Bajo esta lógica, la humanidad ha generado dos injusticias profundas: la social (derivada del modelo económico que, hasta prueba contraria, amplía la brecha de las desigualdades) y la ecológica (que devasta la madre naturaleza, calienta la Tierra, grado tras grado, y cambia el clima). Y es tiempo de que ambas injusticias deban ser encaradas y resueltas de forma conjunta, si se desea salvaguardar los destinos de la humanidad y del planeta, es decir, a los habitantes y a su casa común. No funciona atacarlas de forma separada ya que entrambas están ligadas por una manera peculiar de “estar en el mundo” que, finalmente, mata por biocida y ecocida.
Al momento de buscar y encontrar caminos de superación de estas injusticias, queda como alternativa abrazar un enfoque integral para enfrentar las pobrezas que generan (y que ya aparentan ser miserias humanas), para incluir dignamente a los excluidos en un ciclo de responsabilidades y, al mismo tiempo, para preservar la naturaleza. Quizás, cumpliendo de esta manera con la expectativa puesta en nosotros de parte del Hacedor que, más que “dominar” sobre la Creación, seamos atentos guardianes de la misma para bien nuestro y de las futuras generaciones.
Entonces, ha llegado la hora de trabajar en función de un criterio y sentido de cuidado colectivo (esencial y necesario, diría Boff) que, desde luego, no puede ser encargado sólo a las mujeres. Esta imperiosa necesidad de cuidado ya fue anunciada en la Carta de la Tierra (asumida por la Unesco el año 2003) que, en su preámbulo, señalaba la urgencia de hacer una alianza global para cuidar unos de otros y de la Tierra.

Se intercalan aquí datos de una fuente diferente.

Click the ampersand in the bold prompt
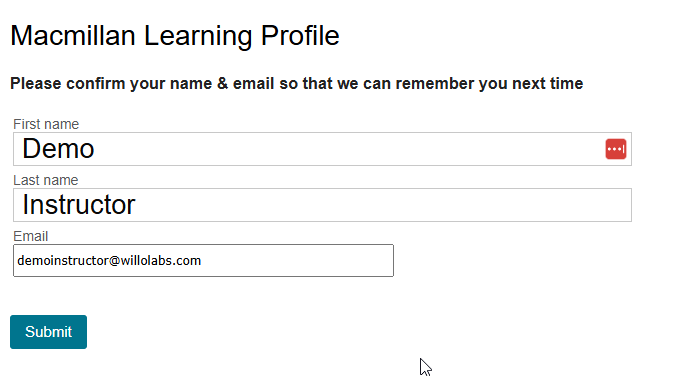The height and width of the screenshot is (376, 684). pos(222,83)
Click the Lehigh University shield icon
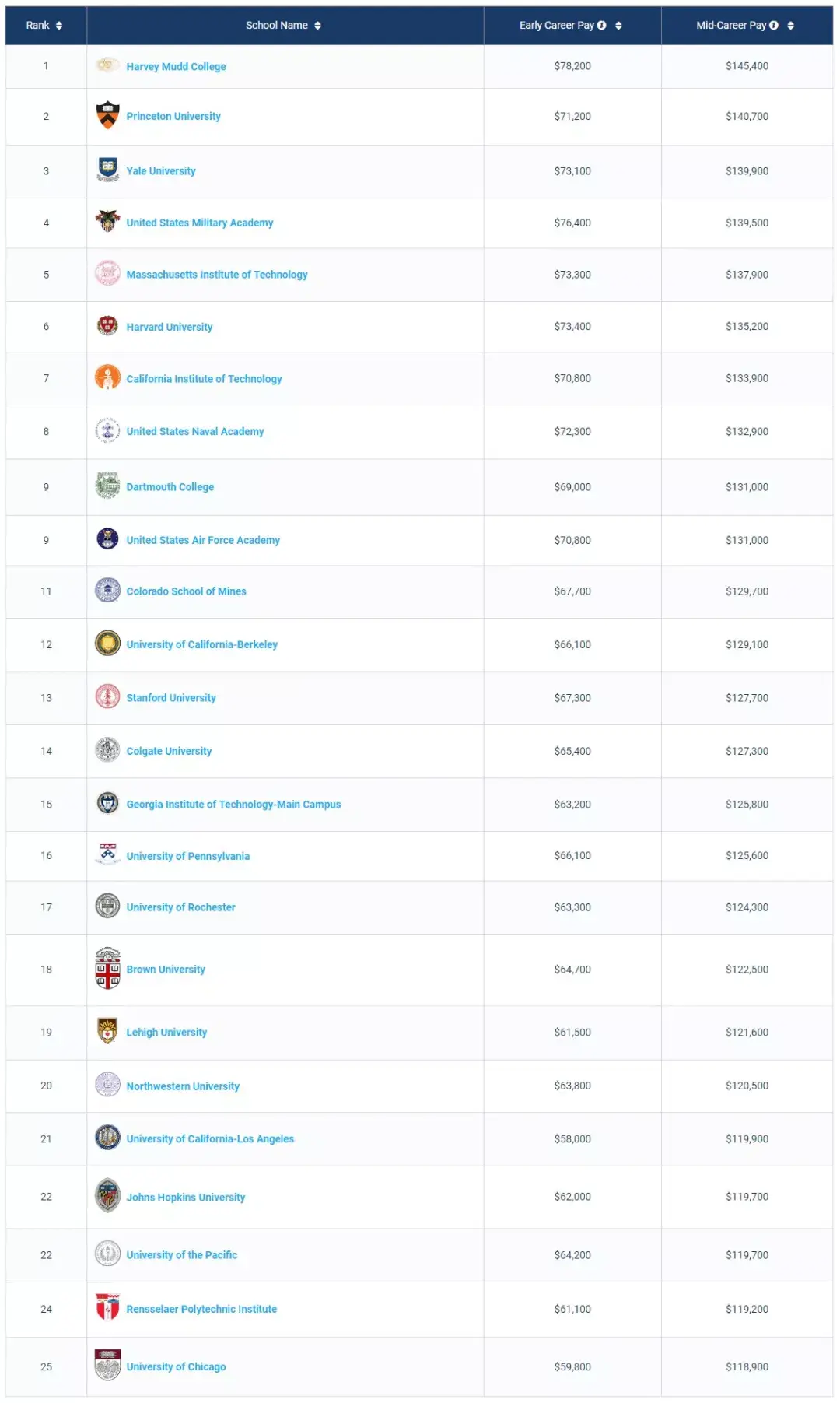 click(x=107, y=1032)
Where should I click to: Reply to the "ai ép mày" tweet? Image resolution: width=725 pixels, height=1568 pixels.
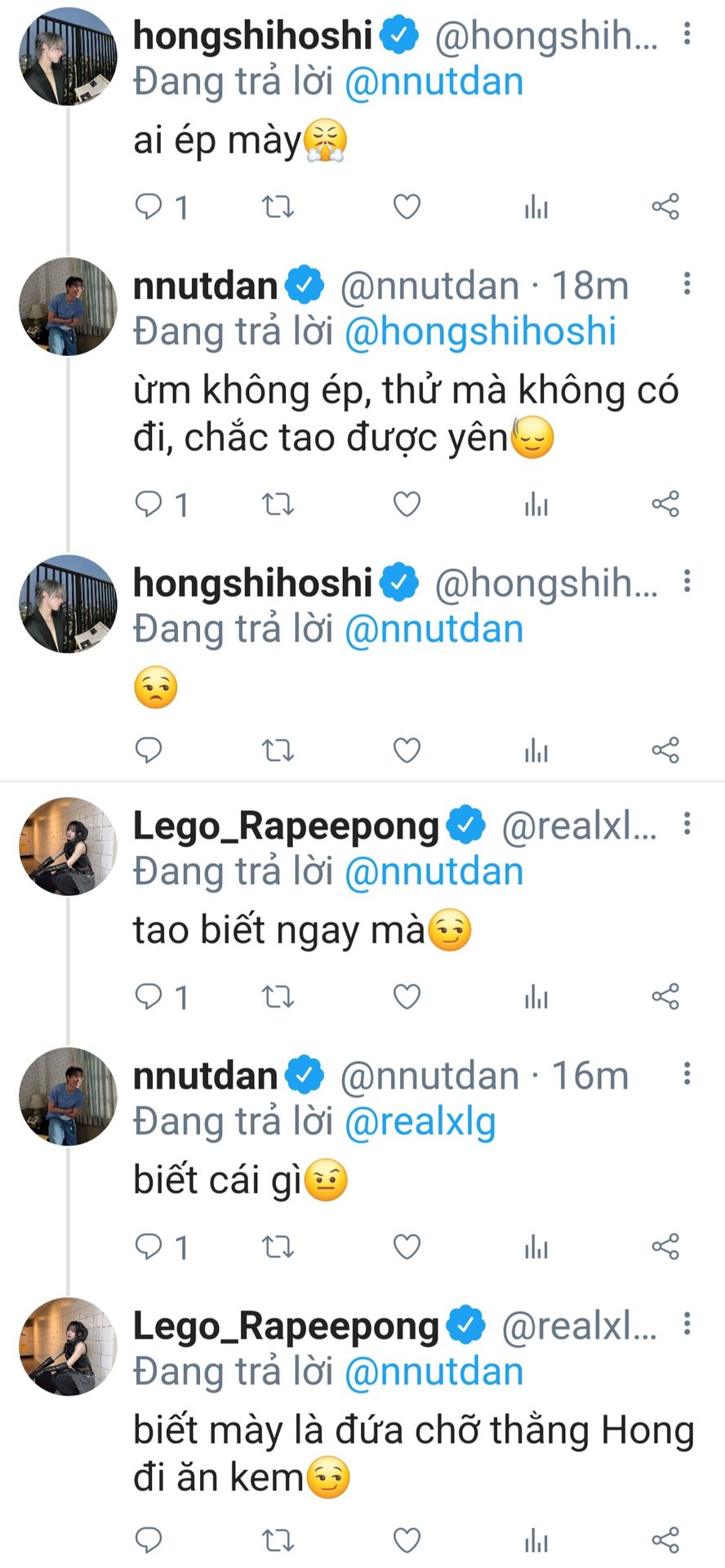[149, 207]
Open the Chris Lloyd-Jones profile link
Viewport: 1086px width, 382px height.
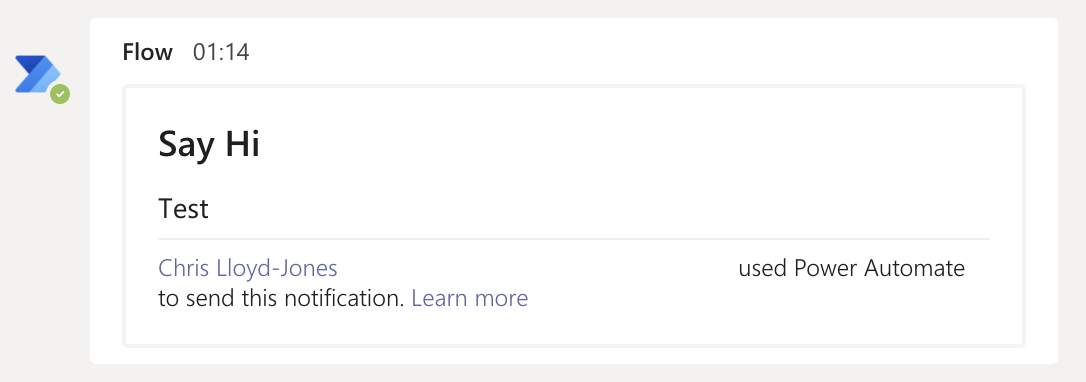pos(248,268)
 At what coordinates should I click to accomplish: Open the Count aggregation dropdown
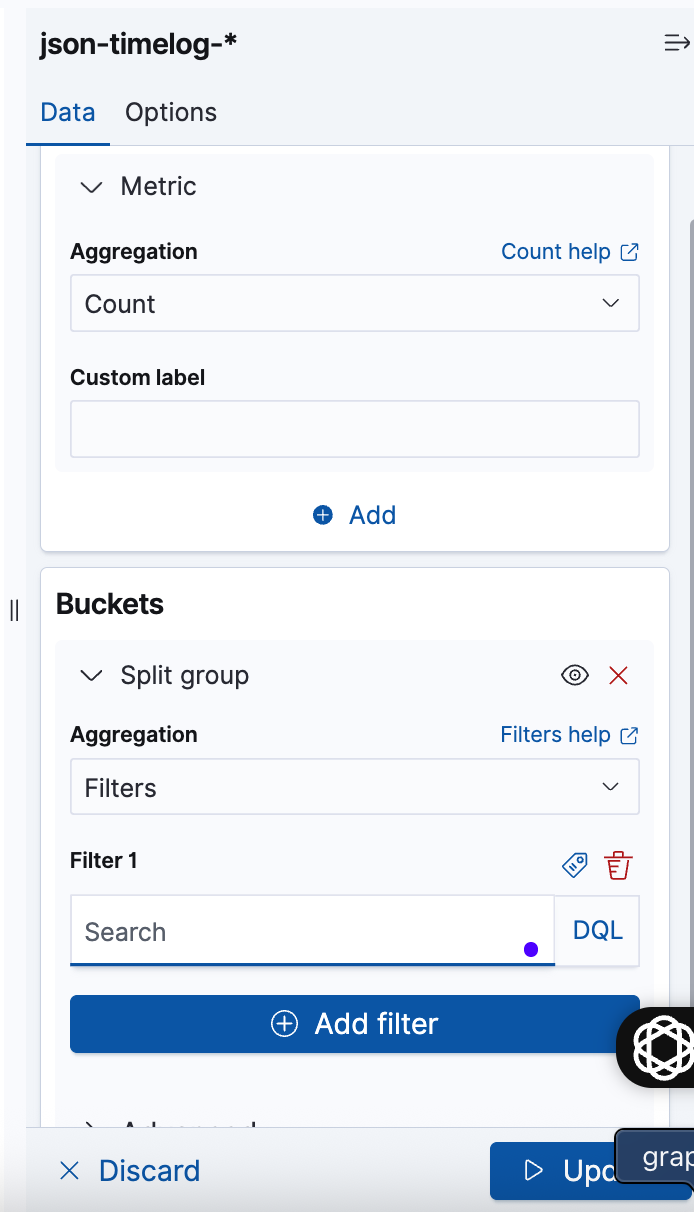click(354, 304)
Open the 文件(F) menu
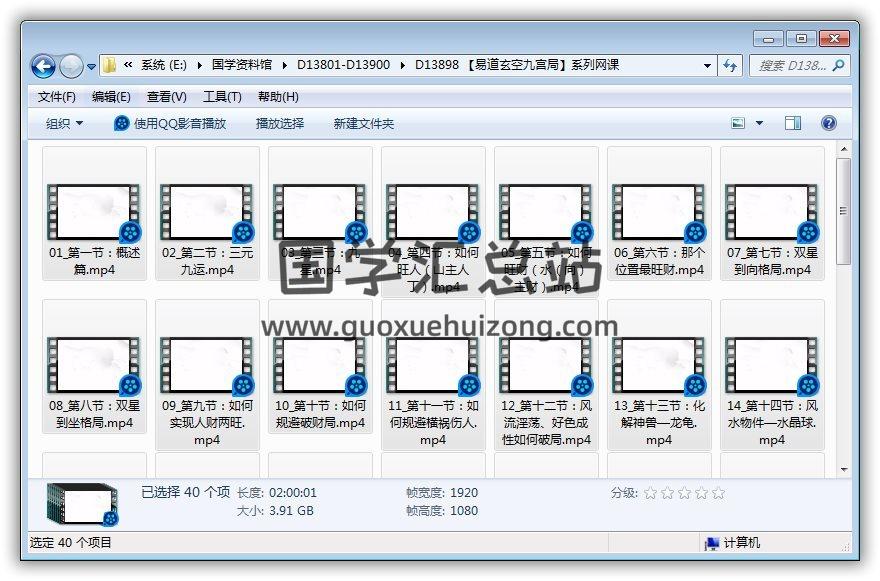 coord(57,97)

El cuidado hará del desarrollo algo sostenible bajo principios mínimos de indispensable precaución y prevención que, frente a una amenaza para la naturaleza y la salud humana, escogen la prudencia de medidas concienzudas y no el negocio acumulativo de capitales que, al ser deliberadamente mal habidos por destructivos y lesivos, terminan siendo “estiércol del diablo”.